Easily running Gatorskin 28mm.


----------



## Corey213 (Jan 11, 2013)

Good looking bike! Where are you riding it too?


----------



## acckids (Jan 2, 2003)

Thanks. My route goes from paved road, to bike path, to chip/seal, to pothole rough country dirt/gravel type stuff. I was between the Domane and the Emonda. So far so good.


----------



## BelgianHammer (Apr 10, 2012)

acckids said:


> Thanks. My route goes from paved road, to bike path, to chip/seal, to pothole rough country dirt/gravel type stuff. I was between the Domane and the Emonda. So far so good.


Hi acckids,

I really like what you've done with your bike. First, imho, Trek has hit a home run with the 300 ALU series. And when you add little touches like you've done, well, the bike is not only a fast race-worthy bike, it also becomes a Domane when you need it to. Anyhow, I've the exact same bike as you, save for colour and you got the better components. I posted in the this section beside yours, trying to give feedback that people can not only fit 28mm tires but also put on the SKS Raceblade Longs. I couldn't get over the number of people I had found on different forums (and even Trek's site) saying they couldn't fit 28mm tires alone. As you well know, the frame does. The only thing I can figure is they were trying to fit 28mm tires on the new, wider internal rims (past the 17.5mm internal width of the Bontrager TLR's that come with the bike).

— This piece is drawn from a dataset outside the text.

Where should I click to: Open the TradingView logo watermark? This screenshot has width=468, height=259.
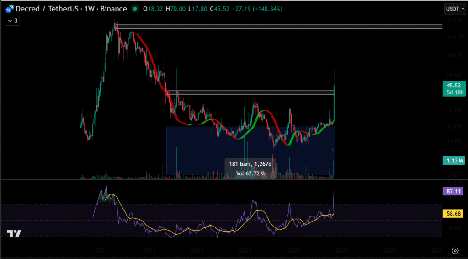coord(14,234)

If that is the case, I can confirm 28mm tires will rub the sides of the rear triangle & also the fork under any sort of power and/or standing.

Anyhow, great bike you have. I was wondering if I could pick your brain and maybe ask ya a few things.

Background: I am 6'2, more legs than upper torso, but not so bad a difference I look weird (haha). I have cervical neck issues from a bad accident (many, many years ago) where I was hit head on by a wayward driver, so there's that to account for. Also, getting in my middle 50s, and my young body isn't what it used to be. In essence, I ride with almost no drop from the seat to the bars. I'll bend my elbows when I need to get low for some minutes until I can't do it, and need to sit back up. Then, wash, rinse, repeat for a few hundred times during the ride.

My questions, if you don't mind, revolve around the following:

-----I constantly wonder about going from a size 58 frame all the way up to the 62 (like yours). Why? Well, the reach is not that different, and suddenly I get a way bigger headtube where I don't have to use a 45 degree stem riser (you can see it in my thread's pics). I like that your bike has little drop too, yet you're able to use a regular Easton90 stem. So,

a) can I ask how tall you are? Your inseam (I'm 34"). 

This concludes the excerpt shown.